• _Supplied passage_

================================

Critical Inquiry Critical Inquiry

Sarah Comyn reviews Hayek and the Evolution of Capitalism

Naomi Beck. Hayek and the Evolution of Capitalism. Chicago: University of Chicago Press, 2018. 208 pp.

Review by Sarah Comyn

19 March 2019

In a review of Friedrich August von Hayek’s The Road to Serfdom (1944), George Orwell cautioned “that a return to ‘free’ competition means for the great mass of people a tyranny probably worse, because more irresponsible, than that of the State. The trouble with competitions is that somebody wins them.”[1] Examining the influence of evolutionary science on Hayek’s economic and philosophical thinking, Naomi Beck’s Hayek and the Evolution of Capitalism (2018) provides an insightful and sustained critique of the origins and development of Hayek’s unrelenting support of the free market and the benefits of competition he believed were inherent to it. Part of a renewed scholarly interest in Hayek and the philosophy of science, this book also participates in broader conversations about theories of evolutionary economics.

================================

• _Information shown_
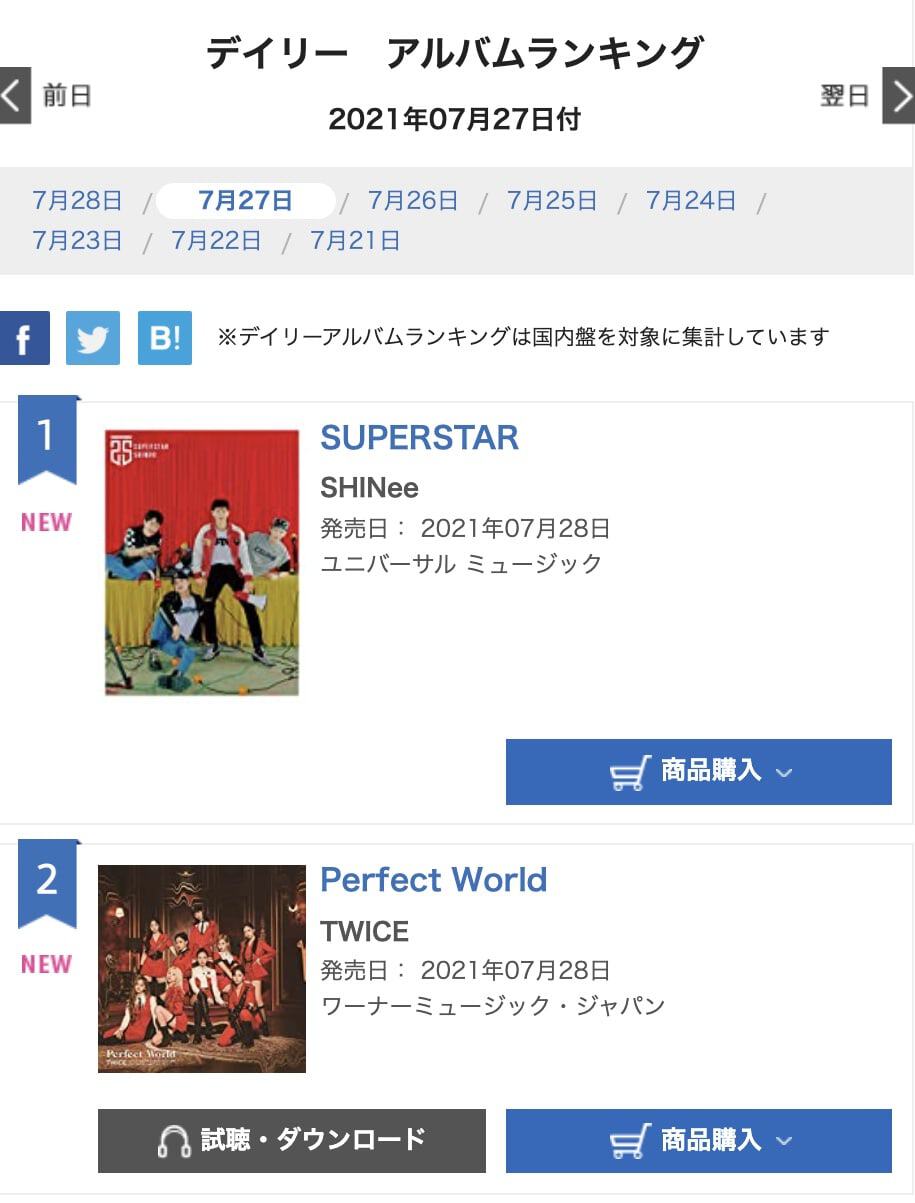Open SUPERSTAR album cover thumbnail

(x=202, y=562)
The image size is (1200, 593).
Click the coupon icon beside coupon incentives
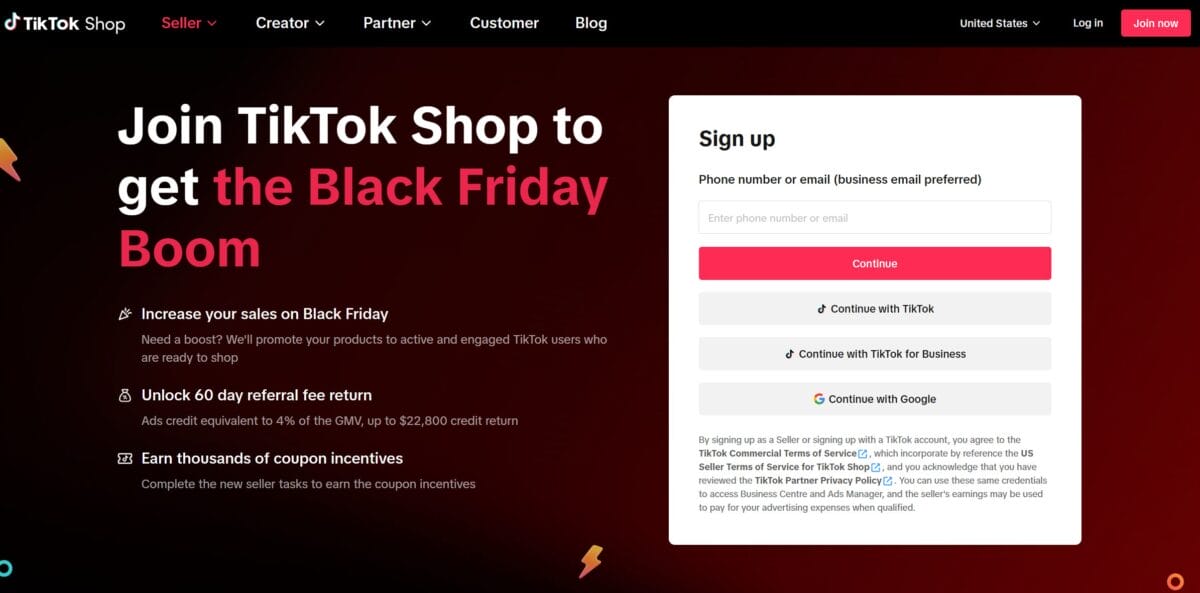tap(124, 458)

================================

• _Work order_
Continue the review of Hayek and the Evolution of Capitalism from the point at which it ends. The data above has no connection to the review of Hayek and the Evolution of Capitalism.

• _Written response_
Although Beck provides an account of Hayek’s eclectic early academic interests and his economic and philosophical training (including the waxing and waning of Ludwig von Mises’s influence), the focus of this book is on Hayek’s post-WWII work, beginning with his publication of The Sensory Order in 1952. Beck is nonetheless determined to show that Hayek’s later theory of cultural evolution is not a theoretical break with his earlier work but a “final point of a long trajectory” in Hayek’s thought and his “most substantial contribution to the attack on socialism” (p. 17).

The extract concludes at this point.